**Tarea pendiente**
Según la reseña de 'Sing Street', ¿en qué ciudad y en qué década transcurre la historia de la película?

**Texto del documento**
☆ ☆ ☆ ☆ ☆ ☆ ☆
Escuela de rock en eCartelera

Sing Street

Sing Street

Nos haremos fans en: 'Sign Street'

No es cuestión de ser adivino ni jugar a descubrir las cartas del futuro antes de que se pongan sobre la mesa, pero uno puede poner tranquilamente la mano en el fuego a la hora de hablar de 'Sing Street'. La nueva película del director y guionista John Carney, responsable de la sobresaliente 'Once' y de la correcta 'Begin Again', nos lleva hasta el Dublín de los años 80 para contarnos la historia de Connor, un chico de 15 años que se sirve de la composición de canciones para su banda, Sing Street, y la creación de videoclips de marcada estética ochentera para escapar de una vida repleta de problemas. La música como vía de escape, sumergirte en el mundo de las hojas en blanco y los compases para evadirte del ruido externo, ponerte un disfraz, crear un personaje y enfrentarte a los gigantes que plantan cara.

¿Quién no ha necesitado muchas veces de la música para sobrevivir? Carney lo sabe y, gracias a una banda sonora ya disponible que supone la mejor colección de canciones originales para una película en mucho, mucho tiempo, narra una historia repleta de ternura y emoción, dando forma a su mejor película hasta la fecha. La banda Sing Street viene para quedarse y merece la pena prestarle atención, darle cariño y disfrutar con cada uno de sus infalibles estribillos. Una absoluta maravilla. Admiradores no, fanáticos.
☆ ☆ ☆ ☆ ☆ ☆ ☆
**Sección de datos**
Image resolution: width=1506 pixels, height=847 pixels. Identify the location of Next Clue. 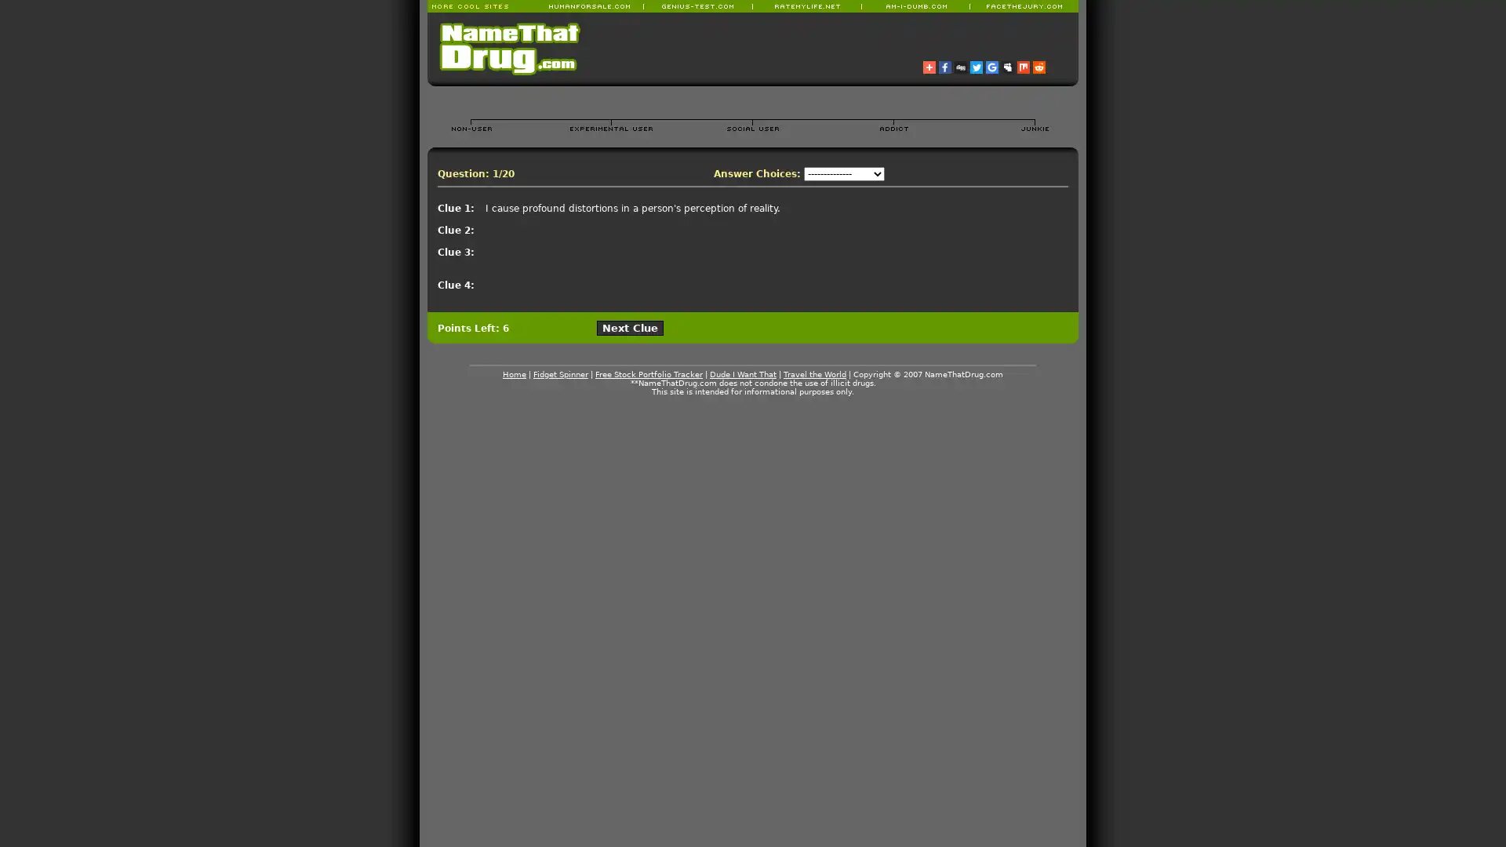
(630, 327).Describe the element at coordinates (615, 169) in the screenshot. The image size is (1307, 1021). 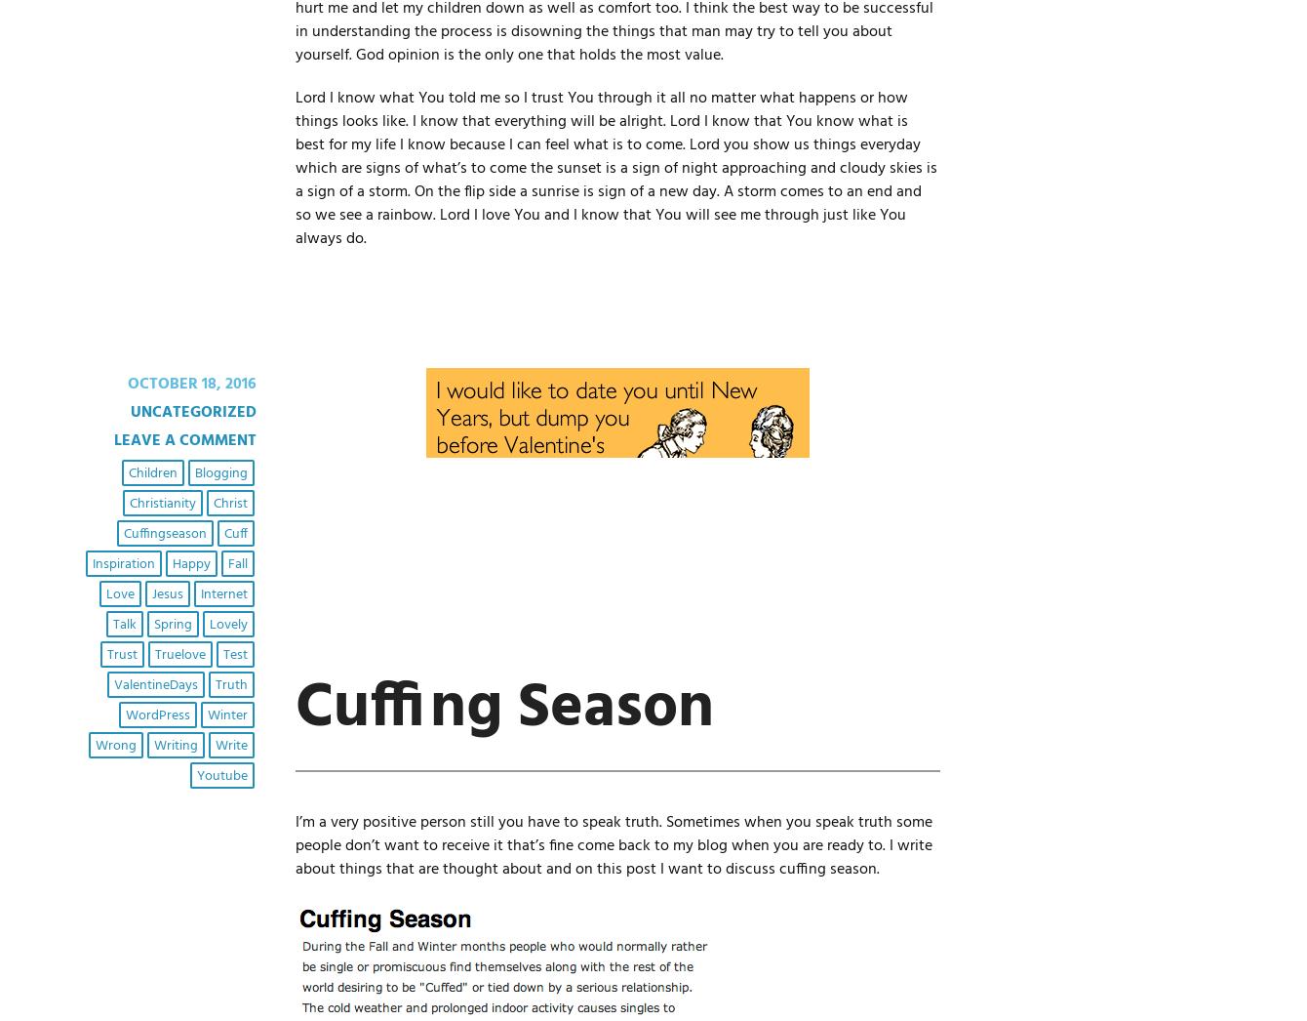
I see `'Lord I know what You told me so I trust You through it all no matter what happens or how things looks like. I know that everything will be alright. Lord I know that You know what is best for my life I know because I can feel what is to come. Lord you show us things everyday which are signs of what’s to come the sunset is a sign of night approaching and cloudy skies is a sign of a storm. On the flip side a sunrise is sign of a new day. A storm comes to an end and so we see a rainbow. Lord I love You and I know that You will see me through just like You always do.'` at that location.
☆ ☆ ☆ ☆ ☆ ☆ ☆
**Solución propuesta**
En Dublín, en los años 80.